• Tasks and exercises:
1 > In the article on the agriculture director-general's suspension, what share of the country does Möller say still has a serious drought?
2 > Extend the article on the agriculture director-general's suspension, picking up after its last sentence.

Segment Start: Passage shown

Mike Mlengana. Picture: FINANCIAL MAIL
Mike Mlengana. Picture: FINANCIAL MAIL

AgriSA is concerned about the effect the suspension of the agriculture director-general will have on the industry‚ the farming body’s president, Johannes Möller, said on Thursday.

The agriculture ministry announced on Wednesday that director-general Mike Mlengana had been suspended with immediate effect‚ less than a year after he was appointed.

A statement from the ministry did not disclose specific reasons for the suspension.

Möller said Mlengana told him on Tuesday that he was due to have a meeting with Agriculture‚ Forestry and Fisheries Minister Senzeni Zokwana to "discuss some issues that they have".

"From our point of view‚ whatever it is‚ we hope that the minister and the DG resolve the issues as soon as possible‚ so we can give serious consideration to the issues that agriculture has‚" Möller said.

"About 25% of the country still has a serious drought and we need the department to work at full capacity to give immediate attention to that crisis … it’s really a bad time for the department to be without a DG."

Möller said the bird flu outbreak was also a concern.

"Onderstepoort [Veterinary Academic Hospital] should now be working at full capacity to meet the challenge of the avian flu and there are serious challenges‚" Möller said.

Segment End: Passage shown
Segment Start: Data section

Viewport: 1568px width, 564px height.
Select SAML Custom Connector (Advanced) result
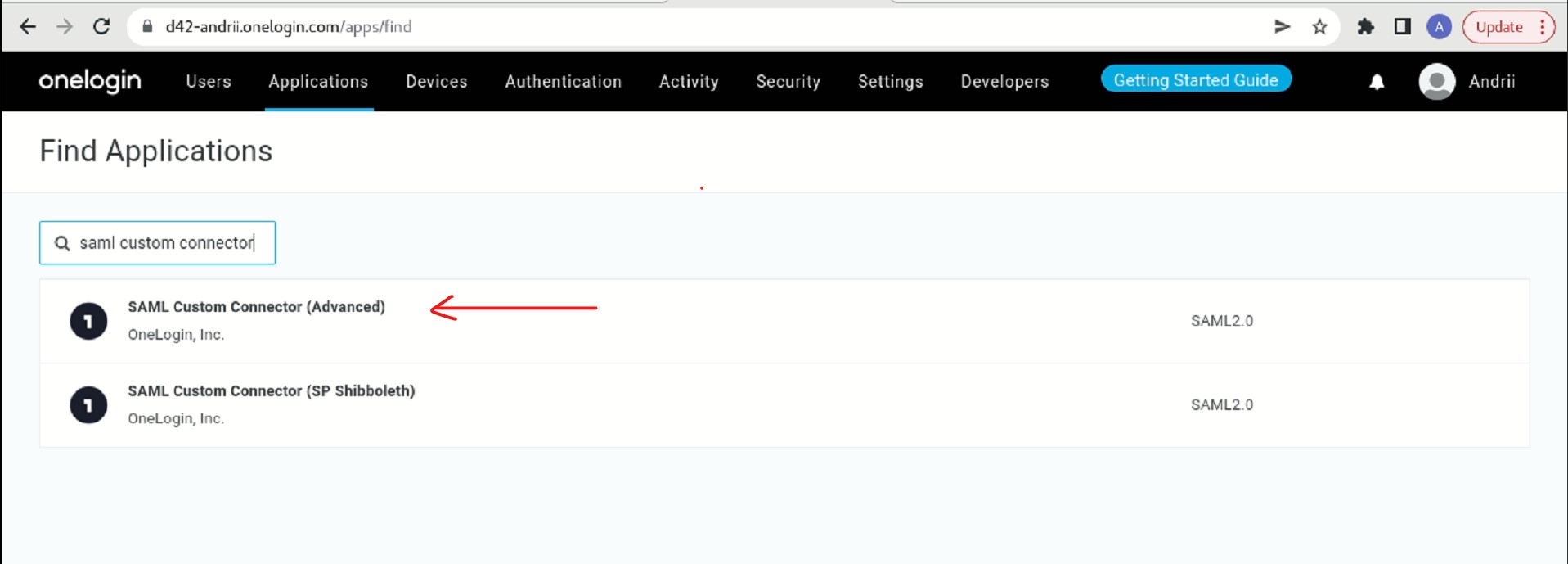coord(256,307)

Segment End: Data section
Segment Start: Data section

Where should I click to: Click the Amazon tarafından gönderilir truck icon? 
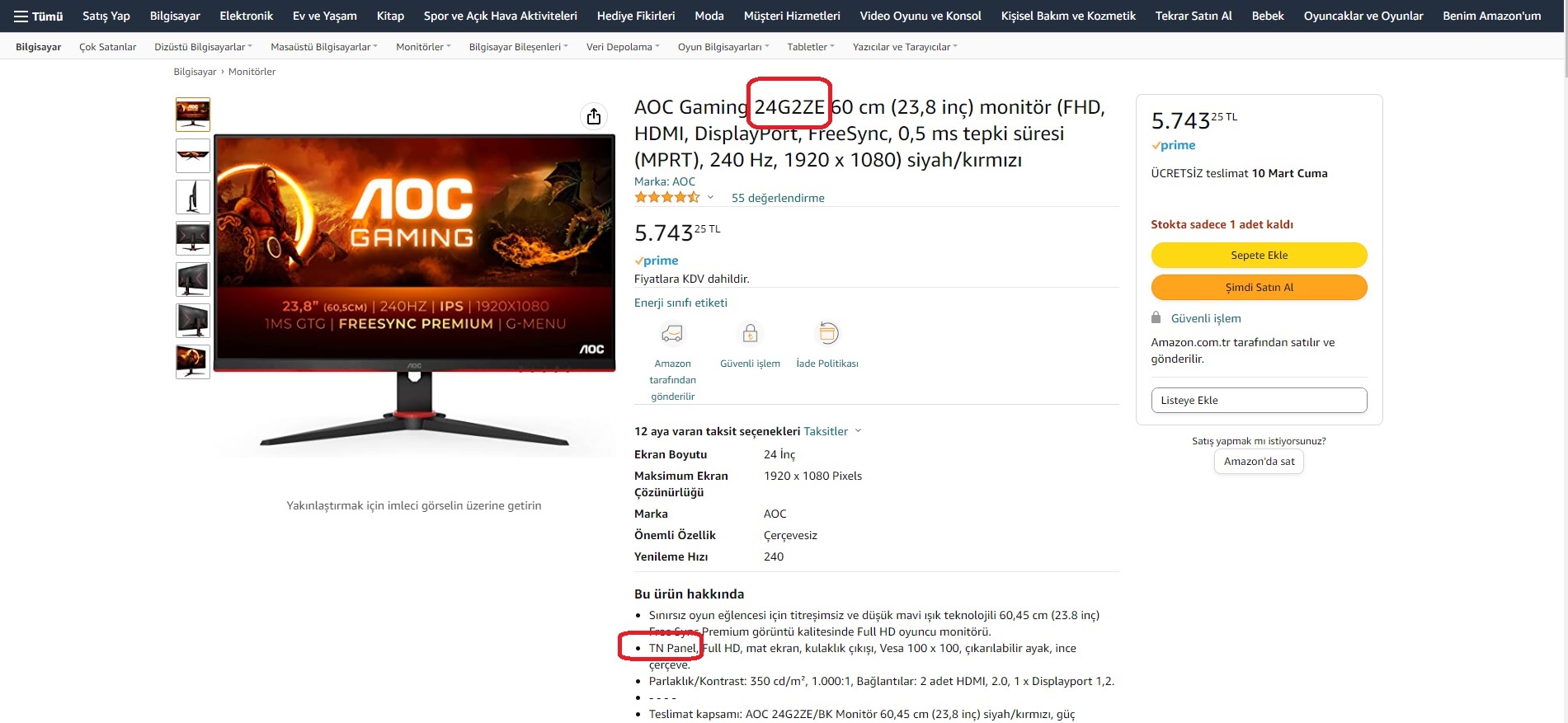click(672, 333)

Segment End: Data section

• Outputs by task:
1 > About 25% of the country.

2 >
The Department of Agriculture‚ Forestry and Fisheries on Tuesday said there were cases of bird flu on two more farms‚ all involved in commercial layer chickens‚ in Gauteng and Mpumalanga.

Thus far the disease has been confirmed at four farms.

The outbreak was first announced in June at two farms in Mpumalanga.

Mlengana’s suspension came as Onderstepoort tried to modernise its facilities to deal with industry challenges‚ such as developing local vaccines‚ Möller said.

"That is something that needs to be resolved as soon as possible. We can also import a lot of those vaccines‚ especially from Australia. But that is not what we really need‚" he said.

"There are some unique vaccines in some of our industries. We need to produce [our own vaccines]‚ especially with foot and mouth disease … to meet our unique challenges."